Recently I was training a group of organizers in Boston on direct action campaigns and telling a lot of stories to illustrate different tactics. Afterwards, a trainee came up to me and asked, “How do you have so many crazy organizing stories at your age?”
“By mistake,” I said.
For all of the exciting victories, funny direct actions and amazing things I’ve witnessed grassroots community leaders doing, there are many more stories of big mistakes. Actually, they’re not distinct. The stories of big wins are also stories of big mistakes. The difference between the failed campaigns and the successful campaigns is usually: Did we keep making mistakes long enough to get something right?
I’ve had more than my share of meetings where nobody showed up, press interviews with leaders where the total “wrong message” was printed, direct actions where no one was home, big events for which I didn’t prepare leaders well enough and they didn’t show up, and much more. These mistakes caused a lot of sleepless nights and a lot of stomach distress (I could write another whole blog called “Revolutions of the Stomach.”) But they also forced us to reconsider what we were doing; to be nimble and respond to changes.

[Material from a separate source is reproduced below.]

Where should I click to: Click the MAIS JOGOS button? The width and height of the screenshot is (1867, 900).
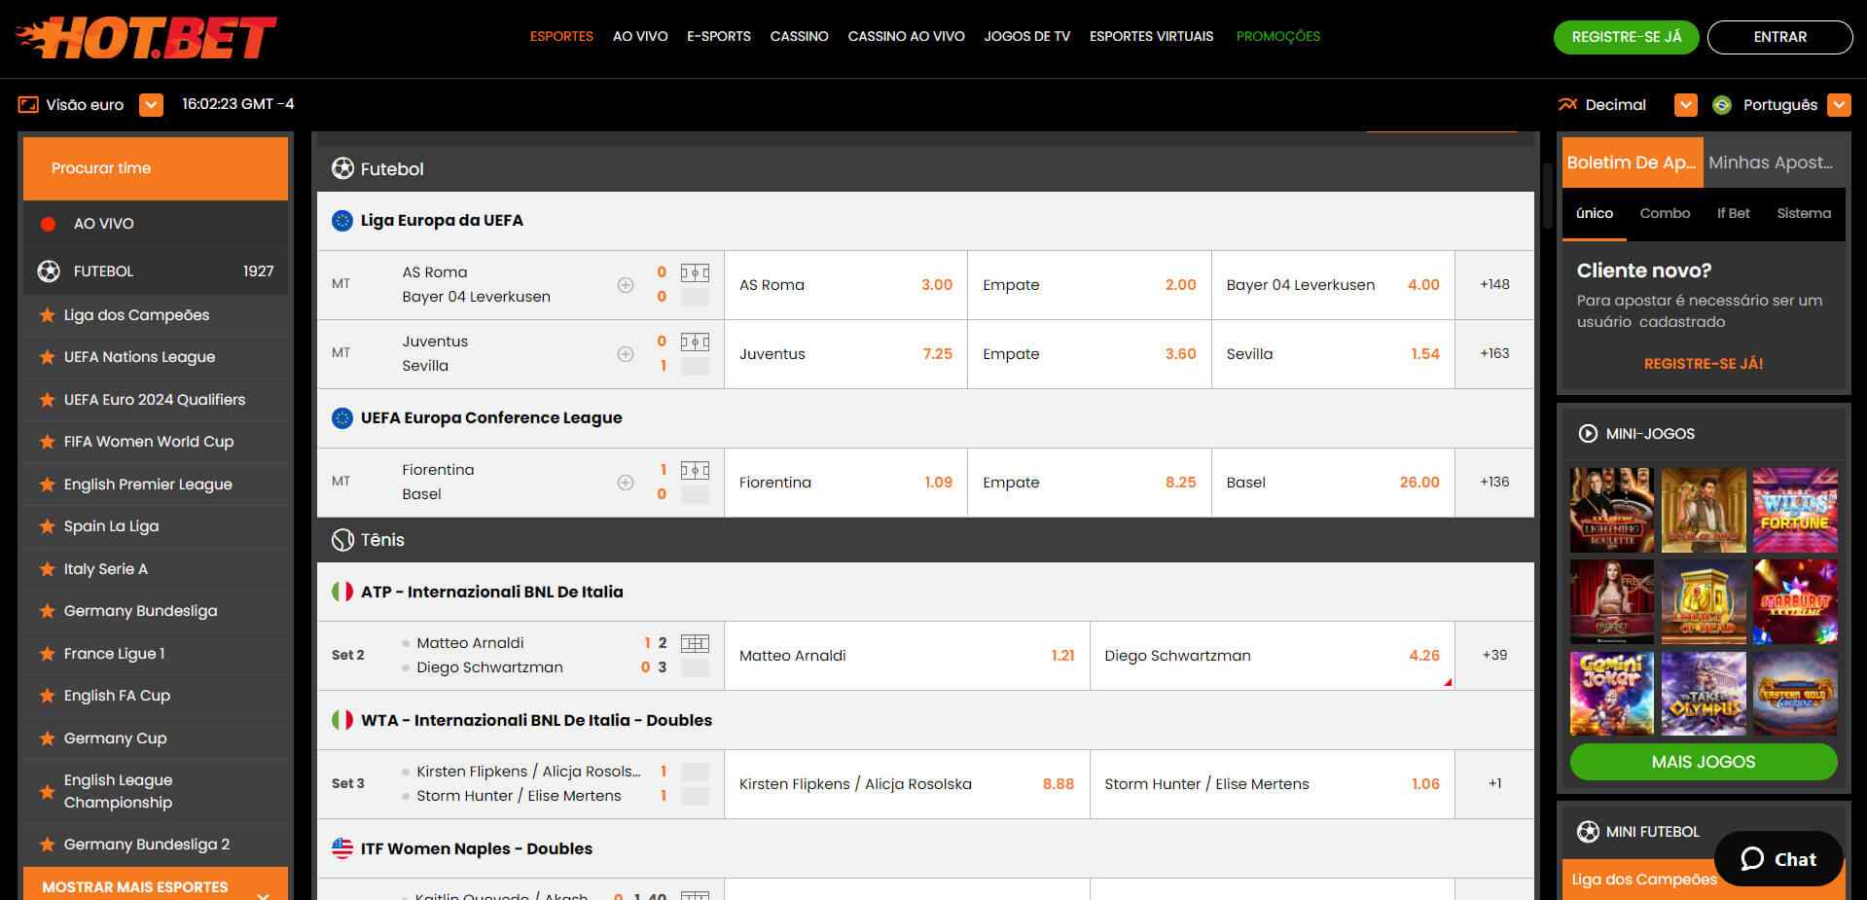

Many organizers are afraid of making mistakes. And well we should be, because organizing is a tremendous responsibility. We should treat that initial reaction of fear with healthy respect. But the biggest mistake of all would be succumbing to it and letting the fear freeze us.
My organizing mentor, Shel Trapp, once related something his mentor told him when he was a new organizer:
“I will never fire you for making a mistake,” he said. “I will fire you for not taking action.”
Those words have been burned in my memory for most of my organizing career. Not the part about being fired, but rather the unacceptableness of inaction. Don’t get stuck in your head. Don’t get analysis paralysis. Move it forward, in community. Be thoughtful, but be bold and make it happen.
The great thing about making a mistake in community is that you have lots of people to remind each other to not make the same mistake twice.